The economic impact flows downhill. When data centers consume water at industrial scale, water costs rise for everyone else in the region. Industries that depend on water — manufacturing, hospitality, healthcare, commercial real estate, agriculture — face cost increases they didn’t create and can’t control.

In Indiana, household utility bills climbed 17.5% in 2025, driven partly by data center infrastructure costs. Virginia’s utility regulator estimates that data center expansion will add $37 per month to every household’s energy bill by 2040. The water costs haven’t been similarly quantified yet, but the dynamic is the same: industrial consumption at scale makes the resource more expensive for everyone.
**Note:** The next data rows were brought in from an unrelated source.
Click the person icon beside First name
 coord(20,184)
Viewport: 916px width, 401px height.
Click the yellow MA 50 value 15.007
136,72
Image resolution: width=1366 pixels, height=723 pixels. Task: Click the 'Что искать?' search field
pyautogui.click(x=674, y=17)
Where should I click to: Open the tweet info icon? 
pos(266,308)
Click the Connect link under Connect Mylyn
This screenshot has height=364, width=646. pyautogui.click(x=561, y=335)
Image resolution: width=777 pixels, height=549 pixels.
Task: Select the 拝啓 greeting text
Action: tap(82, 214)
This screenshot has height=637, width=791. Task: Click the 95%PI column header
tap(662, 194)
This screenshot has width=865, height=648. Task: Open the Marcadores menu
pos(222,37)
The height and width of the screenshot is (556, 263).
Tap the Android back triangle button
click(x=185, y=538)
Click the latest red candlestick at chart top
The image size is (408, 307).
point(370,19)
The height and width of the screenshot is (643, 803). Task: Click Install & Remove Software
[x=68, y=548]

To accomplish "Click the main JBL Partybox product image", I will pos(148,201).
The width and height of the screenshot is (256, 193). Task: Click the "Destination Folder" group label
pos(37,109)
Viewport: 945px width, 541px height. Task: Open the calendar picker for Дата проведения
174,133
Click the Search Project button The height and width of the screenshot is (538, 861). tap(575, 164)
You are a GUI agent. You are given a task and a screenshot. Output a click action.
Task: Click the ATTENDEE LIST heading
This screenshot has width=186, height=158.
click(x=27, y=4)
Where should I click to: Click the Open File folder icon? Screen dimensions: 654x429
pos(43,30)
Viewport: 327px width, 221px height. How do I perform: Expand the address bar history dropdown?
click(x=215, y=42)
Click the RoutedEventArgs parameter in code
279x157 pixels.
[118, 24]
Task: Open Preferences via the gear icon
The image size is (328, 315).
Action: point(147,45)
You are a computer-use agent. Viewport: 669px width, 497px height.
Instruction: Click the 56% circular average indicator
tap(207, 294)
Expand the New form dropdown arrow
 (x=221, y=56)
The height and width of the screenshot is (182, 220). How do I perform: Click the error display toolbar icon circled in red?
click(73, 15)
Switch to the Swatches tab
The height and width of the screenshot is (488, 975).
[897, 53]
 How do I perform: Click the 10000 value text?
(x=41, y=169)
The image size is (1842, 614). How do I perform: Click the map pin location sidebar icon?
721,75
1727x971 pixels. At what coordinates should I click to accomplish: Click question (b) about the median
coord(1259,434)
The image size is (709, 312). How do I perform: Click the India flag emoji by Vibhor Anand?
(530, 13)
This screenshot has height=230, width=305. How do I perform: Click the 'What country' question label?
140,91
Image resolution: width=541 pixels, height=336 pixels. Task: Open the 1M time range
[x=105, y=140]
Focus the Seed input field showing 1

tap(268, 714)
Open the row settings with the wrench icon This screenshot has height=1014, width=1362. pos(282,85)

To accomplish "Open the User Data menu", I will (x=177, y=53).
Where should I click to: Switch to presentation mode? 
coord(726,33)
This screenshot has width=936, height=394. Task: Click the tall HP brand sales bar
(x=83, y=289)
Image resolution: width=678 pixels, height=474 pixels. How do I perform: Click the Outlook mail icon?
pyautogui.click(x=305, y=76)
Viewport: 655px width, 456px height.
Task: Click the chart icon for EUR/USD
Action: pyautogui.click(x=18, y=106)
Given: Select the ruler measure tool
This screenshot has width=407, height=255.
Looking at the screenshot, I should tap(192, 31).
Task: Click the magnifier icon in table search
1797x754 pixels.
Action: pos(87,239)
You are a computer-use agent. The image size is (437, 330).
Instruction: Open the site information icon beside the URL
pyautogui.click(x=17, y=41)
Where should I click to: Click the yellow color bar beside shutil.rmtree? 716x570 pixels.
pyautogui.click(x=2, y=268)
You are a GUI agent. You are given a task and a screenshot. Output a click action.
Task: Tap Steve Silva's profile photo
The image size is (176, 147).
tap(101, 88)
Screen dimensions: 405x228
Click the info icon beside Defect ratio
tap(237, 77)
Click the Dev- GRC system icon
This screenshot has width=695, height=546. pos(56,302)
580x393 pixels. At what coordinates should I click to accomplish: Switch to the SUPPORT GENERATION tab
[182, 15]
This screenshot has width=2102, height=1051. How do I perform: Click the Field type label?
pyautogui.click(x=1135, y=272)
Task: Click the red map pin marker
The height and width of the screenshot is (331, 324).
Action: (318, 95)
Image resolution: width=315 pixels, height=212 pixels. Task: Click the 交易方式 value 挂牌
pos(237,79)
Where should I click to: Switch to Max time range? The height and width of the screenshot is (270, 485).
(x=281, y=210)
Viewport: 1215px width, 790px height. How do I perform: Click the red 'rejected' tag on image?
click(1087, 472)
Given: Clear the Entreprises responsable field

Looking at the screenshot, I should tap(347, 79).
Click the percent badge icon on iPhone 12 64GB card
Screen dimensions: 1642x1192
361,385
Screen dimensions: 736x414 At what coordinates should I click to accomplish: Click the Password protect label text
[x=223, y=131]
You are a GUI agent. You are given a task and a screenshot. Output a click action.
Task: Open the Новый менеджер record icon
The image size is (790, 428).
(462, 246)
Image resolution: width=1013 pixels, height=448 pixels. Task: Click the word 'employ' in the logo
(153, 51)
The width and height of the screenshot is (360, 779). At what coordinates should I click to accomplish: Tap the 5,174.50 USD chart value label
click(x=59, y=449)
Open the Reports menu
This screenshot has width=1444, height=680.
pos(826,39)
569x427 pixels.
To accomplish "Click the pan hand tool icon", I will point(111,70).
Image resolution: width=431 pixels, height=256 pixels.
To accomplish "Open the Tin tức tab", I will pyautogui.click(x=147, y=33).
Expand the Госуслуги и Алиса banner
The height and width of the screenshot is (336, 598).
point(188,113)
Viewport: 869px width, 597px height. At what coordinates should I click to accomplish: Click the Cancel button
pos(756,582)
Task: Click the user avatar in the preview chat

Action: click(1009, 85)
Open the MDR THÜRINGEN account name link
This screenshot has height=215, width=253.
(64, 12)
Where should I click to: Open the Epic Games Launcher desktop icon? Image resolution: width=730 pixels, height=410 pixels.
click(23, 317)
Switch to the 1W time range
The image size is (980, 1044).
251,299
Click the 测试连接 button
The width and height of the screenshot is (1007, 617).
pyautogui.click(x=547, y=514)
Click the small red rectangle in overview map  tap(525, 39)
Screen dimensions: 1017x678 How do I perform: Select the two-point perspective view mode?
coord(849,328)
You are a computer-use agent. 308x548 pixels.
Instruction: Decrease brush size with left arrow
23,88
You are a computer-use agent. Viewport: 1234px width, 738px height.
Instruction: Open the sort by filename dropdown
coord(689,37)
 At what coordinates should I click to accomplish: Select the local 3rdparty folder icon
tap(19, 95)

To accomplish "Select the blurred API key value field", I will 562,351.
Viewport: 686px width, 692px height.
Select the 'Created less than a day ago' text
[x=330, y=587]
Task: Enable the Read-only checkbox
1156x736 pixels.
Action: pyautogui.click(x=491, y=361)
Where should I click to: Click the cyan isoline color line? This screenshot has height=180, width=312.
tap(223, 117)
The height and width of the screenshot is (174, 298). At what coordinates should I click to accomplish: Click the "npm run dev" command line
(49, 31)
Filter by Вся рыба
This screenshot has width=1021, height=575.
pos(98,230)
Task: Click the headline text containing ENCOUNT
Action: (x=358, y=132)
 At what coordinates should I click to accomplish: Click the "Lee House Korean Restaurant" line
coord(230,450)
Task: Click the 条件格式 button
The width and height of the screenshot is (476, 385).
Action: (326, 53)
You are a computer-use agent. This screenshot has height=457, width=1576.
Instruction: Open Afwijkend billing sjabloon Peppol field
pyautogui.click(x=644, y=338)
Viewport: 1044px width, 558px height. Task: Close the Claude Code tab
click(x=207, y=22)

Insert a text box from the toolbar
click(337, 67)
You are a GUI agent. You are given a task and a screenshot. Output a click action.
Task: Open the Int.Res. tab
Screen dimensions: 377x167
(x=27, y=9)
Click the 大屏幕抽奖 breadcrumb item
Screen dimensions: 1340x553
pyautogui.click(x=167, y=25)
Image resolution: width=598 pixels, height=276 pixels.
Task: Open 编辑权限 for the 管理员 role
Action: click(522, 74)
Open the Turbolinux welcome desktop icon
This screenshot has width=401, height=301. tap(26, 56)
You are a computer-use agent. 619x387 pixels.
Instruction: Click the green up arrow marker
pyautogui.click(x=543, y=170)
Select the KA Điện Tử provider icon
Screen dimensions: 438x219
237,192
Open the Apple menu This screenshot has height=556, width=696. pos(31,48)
Farmers are the most directly affected. Agriculture accounts for roughly 80% of consumptive water use in the western United States. When a data center that employs 100 people competes for water with farms that employ thousands and feed millions, the conflict isn’t abstract. It’s a zero-sum competition for a finite resource in a region that’s running out.

The efficiency paradox

The AI industry’s standard defense is efficiency: newer facilities use less water per unit of computation. This is true. It also doesn’t matter at the scale being planned.

If each new data center is 50% more water-efficient but the industry builds ten times more data centers, total water consumption still increases fivefold. Efficiency gains are real. They are also irrelevant at the growth rates the AI industry is pursuing. The math only works if the industry stops growing, which is the opposite of every business plan in the sector.

This is the same pattern that played out with energy efficiency in automobiles, home appliances, and electronics: each unit gets more efficient, but total consumption increases because there are more units. Economists call it the Jevons Paradox. The AI water crisis is the Jevons Paradox applied to a resource that’s already scarce in the places where the industry wants to build.

What Altman actually said

When Altman called water concerns “fake” at a February summit, he framed it in context: “humans use energy too.” The argument is that data centers’ total water consumption is a small fraction of national water use, and that the benefits of AI — measured in economic productivity and innovation — justify the resource cost.

This is true as a fraction of total use. It’s misleading as a description of local impact. A data center that consumes 10% of a county’s water supply changes life in that county, regardless of what fraction it represents nationally. The communities fighting data center projects aren’t worried about national averages. They’re worried about their wells, their farms, and their water bills.

The AI industry’s water problem isn’t that it uses too much water globally. It’s that it uses too much water in specific places where there isn’t enough — and it plans to use dramatically more in those same places. That’s not a fake concern. That’s an infrastructure crisis being built on schedule.